- **TASK OBJECTIVE**
Recast the lines of the listing below, from the line containing "The image size is (489, 367)." up to and including the line containing "click(x=501, y=146)", as a Markdown table with the columns Row and Line, omitting any blank lines.

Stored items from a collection
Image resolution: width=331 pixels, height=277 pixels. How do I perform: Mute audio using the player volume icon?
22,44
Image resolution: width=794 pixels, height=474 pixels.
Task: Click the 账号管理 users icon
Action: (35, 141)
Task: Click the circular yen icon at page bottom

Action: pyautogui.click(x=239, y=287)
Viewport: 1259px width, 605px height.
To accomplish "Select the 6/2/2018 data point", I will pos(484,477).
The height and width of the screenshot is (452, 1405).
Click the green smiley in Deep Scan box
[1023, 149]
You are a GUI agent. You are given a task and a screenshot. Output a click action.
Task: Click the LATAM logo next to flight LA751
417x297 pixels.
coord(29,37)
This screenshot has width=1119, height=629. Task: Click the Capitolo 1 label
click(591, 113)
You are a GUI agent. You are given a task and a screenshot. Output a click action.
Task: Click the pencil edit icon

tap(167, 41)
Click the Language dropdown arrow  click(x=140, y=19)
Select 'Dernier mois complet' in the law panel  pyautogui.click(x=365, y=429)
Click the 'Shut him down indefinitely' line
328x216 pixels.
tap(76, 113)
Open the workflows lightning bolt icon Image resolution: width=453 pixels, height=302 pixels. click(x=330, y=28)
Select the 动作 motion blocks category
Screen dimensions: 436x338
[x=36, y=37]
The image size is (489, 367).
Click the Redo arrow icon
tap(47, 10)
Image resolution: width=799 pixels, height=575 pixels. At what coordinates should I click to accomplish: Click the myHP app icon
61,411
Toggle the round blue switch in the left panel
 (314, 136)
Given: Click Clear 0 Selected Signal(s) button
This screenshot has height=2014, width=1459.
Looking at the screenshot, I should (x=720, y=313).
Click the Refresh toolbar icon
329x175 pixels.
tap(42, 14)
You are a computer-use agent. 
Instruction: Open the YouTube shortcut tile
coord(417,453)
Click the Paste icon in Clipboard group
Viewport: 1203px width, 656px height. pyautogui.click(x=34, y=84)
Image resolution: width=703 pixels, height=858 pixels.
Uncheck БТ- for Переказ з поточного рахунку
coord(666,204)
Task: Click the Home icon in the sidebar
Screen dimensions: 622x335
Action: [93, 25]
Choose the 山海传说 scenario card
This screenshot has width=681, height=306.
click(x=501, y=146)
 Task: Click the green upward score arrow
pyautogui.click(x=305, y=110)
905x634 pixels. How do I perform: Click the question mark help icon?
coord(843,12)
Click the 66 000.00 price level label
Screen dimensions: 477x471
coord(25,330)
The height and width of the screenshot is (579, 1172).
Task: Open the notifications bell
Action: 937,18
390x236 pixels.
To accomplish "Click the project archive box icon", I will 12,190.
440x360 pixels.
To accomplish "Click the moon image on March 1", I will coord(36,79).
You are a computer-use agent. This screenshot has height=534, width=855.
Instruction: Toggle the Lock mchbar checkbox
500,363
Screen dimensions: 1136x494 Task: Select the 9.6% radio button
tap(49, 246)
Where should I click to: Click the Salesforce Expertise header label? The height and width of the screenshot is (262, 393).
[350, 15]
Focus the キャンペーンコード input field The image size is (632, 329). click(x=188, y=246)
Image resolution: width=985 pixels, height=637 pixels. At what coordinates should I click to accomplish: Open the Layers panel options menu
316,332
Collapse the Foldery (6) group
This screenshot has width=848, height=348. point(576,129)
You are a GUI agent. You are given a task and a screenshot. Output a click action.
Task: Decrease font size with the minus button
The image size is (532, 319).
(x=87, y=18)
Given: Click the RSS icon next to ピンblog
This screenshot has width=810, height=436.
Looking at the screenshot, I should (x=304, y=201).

- **EXERCISE SOLUTION**
| Row | Line |
|---|---|
| 1 | The image size is (489, 367). |
| 2 | Click the Redo arrow icon |
| 3 | tap(47, 10) |
| 4 | Image resolution: width=799 pixels, height=575 pixels. At what coordinates should I click to accomplish: Click the myHP app icon |
| 5 | 61,411 |
| 6 | Toggle the round blue switch in the left panel |
| 7 |  (314, 136) |
| 8 | Given: Click Clear 0 Selected Signal(s) button |
| 9 | This screenshot has height=2014, width=1459. |
| 10 | Looking at the screenshot, I should (x=720, y=313). |
| 11 | Click the Refresh toolbar icon |
| 12 | 329x175 pixels. |
| 13 | tap(42, 14) |
| 14 | You are a computer-use agent.  |
| 15 | Instruction: Open the YouTube shortcut tile |
| 16 | coord(417,453) |
| 17 | Click the Paste icon in Clipboard group |
| 18 | Viewport: 1203px width, 656px height. pyautogui.click(x=34, y=84) |
| 19 | Image resolution: width=703 pixels, height=858 pixels. |
| 20 | Uncheck БТ- for Переказ з поточного рахунку |
| 21 | coord(666,204) |
| 22 | Task: Click the Home icon in the sidebar |
| 23 | Screen dimensions: 622x335 |
| 24 | Action: [93, 25] |
| 25 | Choose the 山海传说 scenario card |
| 26 | This screenshot has width=681, height=306. |
| 27 | click(x=501, y=146) |